The rich man commends the manager in the story because he has actually changed. In the beginning, the manager wasted the rich man’s property and in so doing took honor away from the boss. But when threatened with losing his job, the manager lowered the debts owed and so restored some honor to his boss by making the rich man out to be forgiving. After all, the debt reduction scheme would only work if the rich man honored it and in so doing showed himself to be the better man in being more concerned about people than property.
Jesus sees money as something that is all too temporal. You have money now, but it will not buy the smallest measure of grace on the Day of Judgment. Yet, if you are faithful with the money for which you have stewardship, then it can have eternal consequences. You just can’t have it both ways. One will be your master, God or the money. You will have to choose. Jesus says that we are to use what we have to serve God. That is the real lesson here. Rather than paying attention to the steward, whether we consider him to be unjust or shrewd, we are to notice the rich man, the boss who is the true owner of that which has been squandered. And in this parable as in the linked parable of The Prodigal Son which comes before it, we find that God is ready and willing to squander forgiveness giving forgiveness away extravagantly. God is the Forgiving Father, the Forgiving Lord, the one who would waste forgiveness on those who do not deserve it.
Who is the one on whom God wastes forgiveness? I am. OK, you too. God has extravagantly poured out forgiveness on us each time we have taken the true wealth we have been given and wasted it on a life that is passing away.
Jesus used these two parables to show how much we have been forgiven. How God the Father is going out of his way to flood mercy, compassion, and forgiveness of us. For this, we are not to go out and waste what we have been given all the more. No, we are to change. In the words of last week’s sermon, we are to “repent” which means to change our hearts and minds and our behavior as well. We who have been forgiven much are to be faithful with the resources God has given us and go out squandering forgiveness on others. We are to follow the examples, not of The Prodigal Son or The Shrewd Manager, but of The Forgiving Father and The Forgiving Lord. Jesus is revealing to us here who God is and how God acts and this is to inform the way we live our lives.
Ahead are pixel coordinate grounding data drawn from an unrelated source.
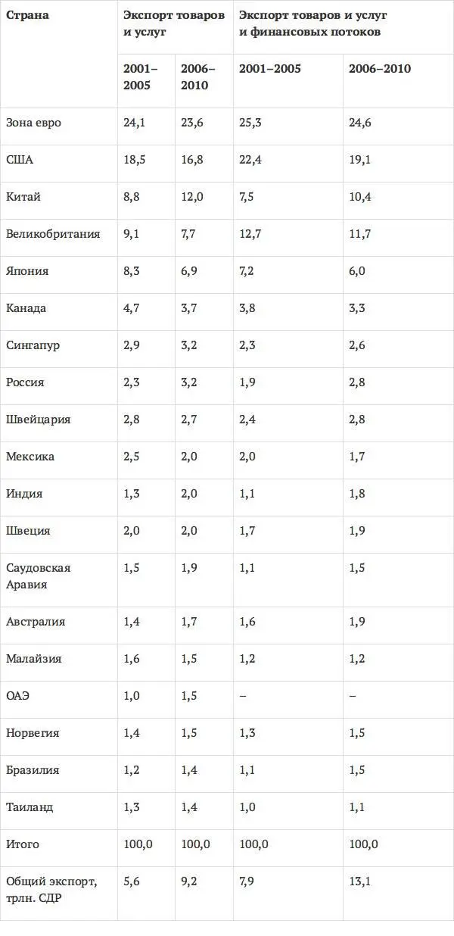Select the 'Итого' total row label
Viewport: 454px width, 936px height.
point(23,844)
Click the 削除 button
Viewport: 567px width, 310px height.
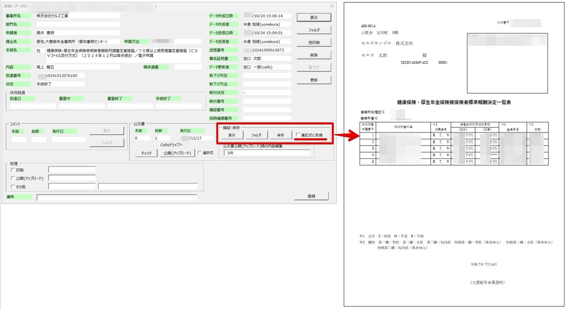point(315,54)
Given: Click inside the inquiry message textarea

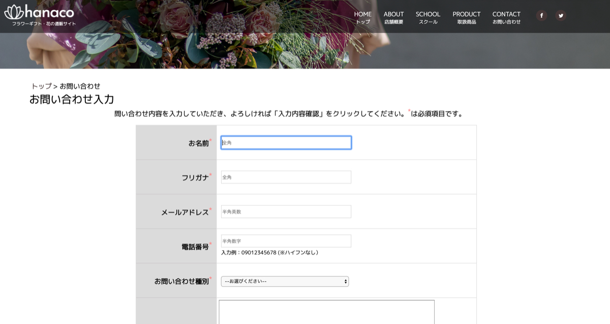Looking at the screenshot, I should click(x=326, y=311).
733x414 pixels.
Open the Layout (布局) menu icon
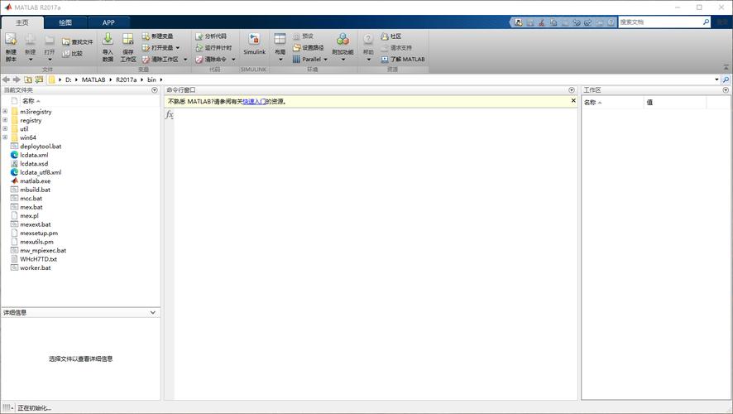280,40
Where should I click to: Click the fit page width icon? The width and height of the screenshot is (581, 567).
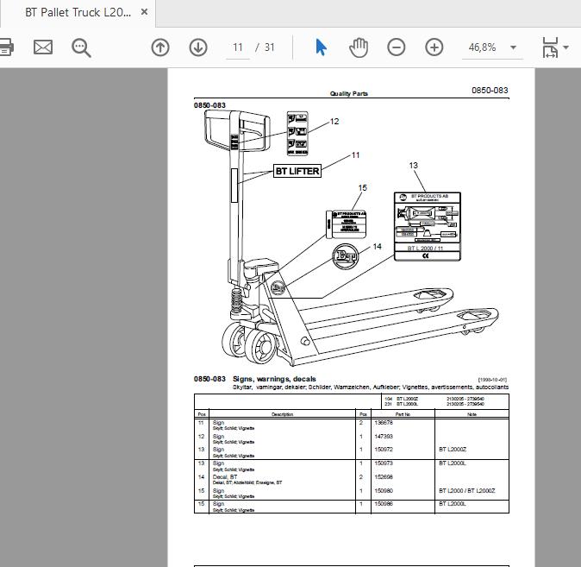click(550, 47)
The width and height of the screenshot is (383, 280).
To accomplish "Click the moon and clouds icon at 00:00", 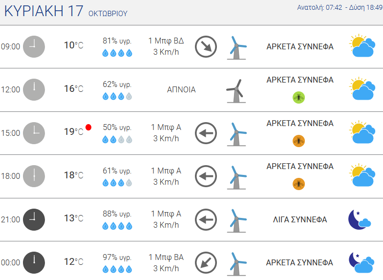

So then, how would you spend the $100,000 if this sermon had been given on the Oprah Winfrey Show? Jesus says that to honor God you must be faithful with something so meaninglessly small as $100,000 as how you spend it will reveal what you think about something much more valuable, all the people around you. A real return on investment from Jesus’ perspective would be any investment that reveals that your true Lord is God and not money.
And beyond this, Jesus also show the only appropriate response to forgiveness. In these two parables and elsewhere, Jesus demonstrates that those of us who have experienced forgiveness, are to forgive others. Being faithful will mean others will see us as too forgiving. But in finding ways to squander forgiveness on others, we are being the most like our Father in Heaven who is “The Forgiving Father” and “The Forgiving Lord” Jesus described not only in these stories, but also though in his life and ministry which were all about extravagantly sharing love and forgiveness.